Mabel put her hands back on her hips and said, "It's sometimes I get so tired of the way you talk, I could put a hatchet in your head."
"Ditto," said Johnson.
She came to stand closer at his shoulder. The sky was blazingly hot and blindingly brilliant, but they stared at it through the window anyway, their eyes squinted.
"Do you remember when the sky was always blue?"
"Yes," he said, "I do." He drew another glass of water and drank it off. "But things change; even the fucking sky changes. That's the long and the short of it."
"Do you remember when we started cussing so much? Seems like it was a time we hardly cussed at all."
He regarded the empty glass in his hand for a long moment. "No," he said. "I don't remember when we started getting so bad about cussing, but I think it had something to do with moving into Forever and Forever."
"Probably. But you've got to admit Forever and Forever's centrally located."
"I don't have to admit anything."
"There wasn't anyplace else for us to go."
"All right. I know that if I don't know anything else. Does that make you happy?"
He didn't wait for an answer but drank another glass of tepid water, which he was convinced was good for his bowels. His favorite joke, which he was sure he had heard somewhere and had not made up himself, though he could not be positive about it (there was so little left in his world he could be positive about), was this: I've reached that stage in life where a good defecation is better than a good fornication. It was a bitter joke, though, because it had come to be the truth.

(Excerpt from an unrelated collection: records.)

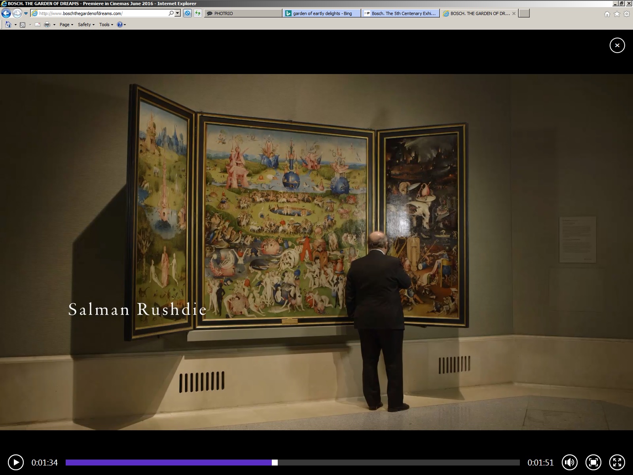This screenshot has width=633, height=475.
Task: Click the browser Forward arrow
Action: click(x=17, y=13)
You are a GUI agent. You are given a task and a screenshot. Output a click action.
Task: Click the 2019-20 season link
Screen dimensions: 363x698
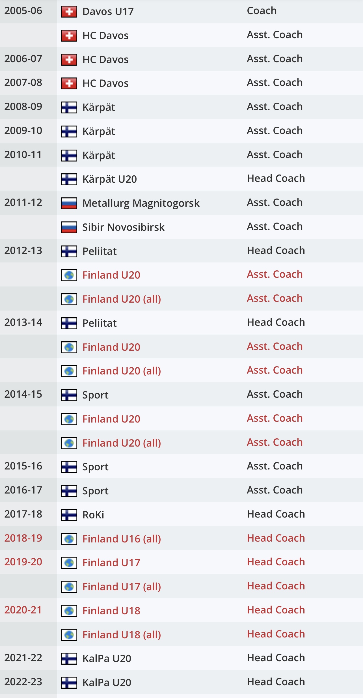pyautogui.click(x=23, y=562)
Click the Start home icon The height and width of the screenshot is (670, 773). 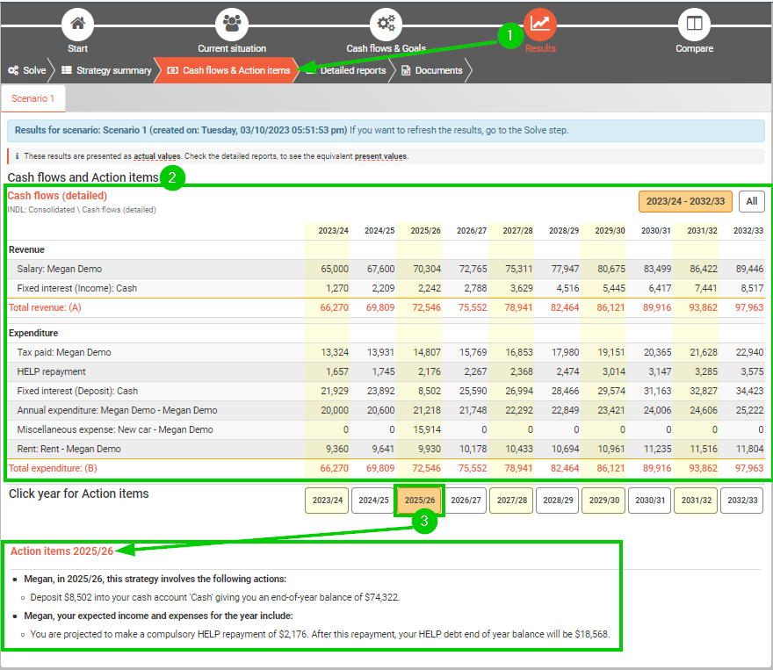point(78,24)
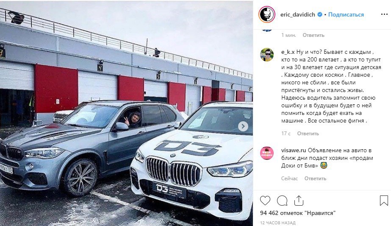
Task: Click the comment speech bubble icon
Action: (x=282, y=201)
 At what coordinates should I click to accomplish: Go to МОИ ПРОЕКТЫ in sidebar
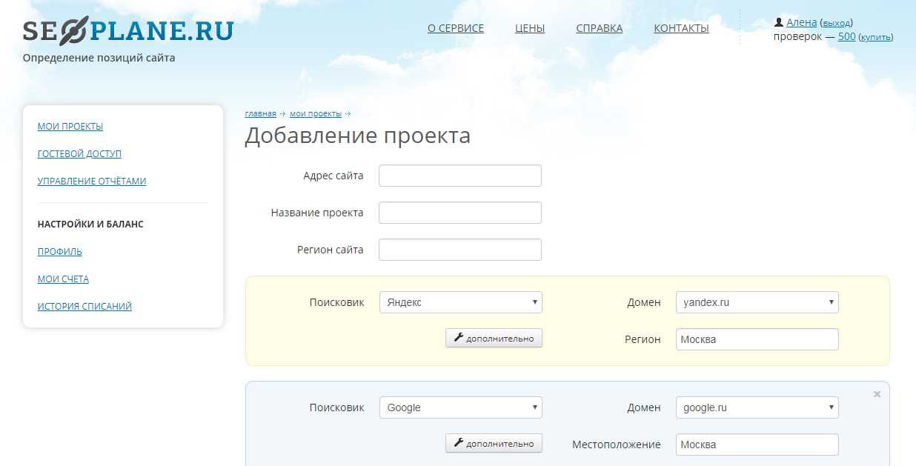point(70,126)
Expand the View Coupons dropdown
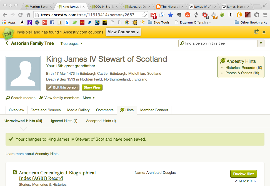The height and width of the screenshot is (186, 270). pyautogui.click(x=123, y=32)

He filled a glass and offered it to Mabel. "Why don't you drink a glass of this?"
She regarded the glass, and when she spoke, she kept her eyes on it. "My stool is as soft as a baby's. I'll let you see it the next time I go."
"I'll take your word for it," he said, and he poured the water back into the sink.
As he watched the water swirl down the drain, he wondered when they had first started talking about the consistency of each other's stools before breakfast. It so angered and baffled him that he thought about going out and shooting the swamp again. But it was too late in the morning, and Stump had already warned him twice about shooting his swamp, though Johnson didn't think Stump meant it. After all, what harm could it do? It didn't, for that matter, even make any sense, and unfortunately Johnson knew that too.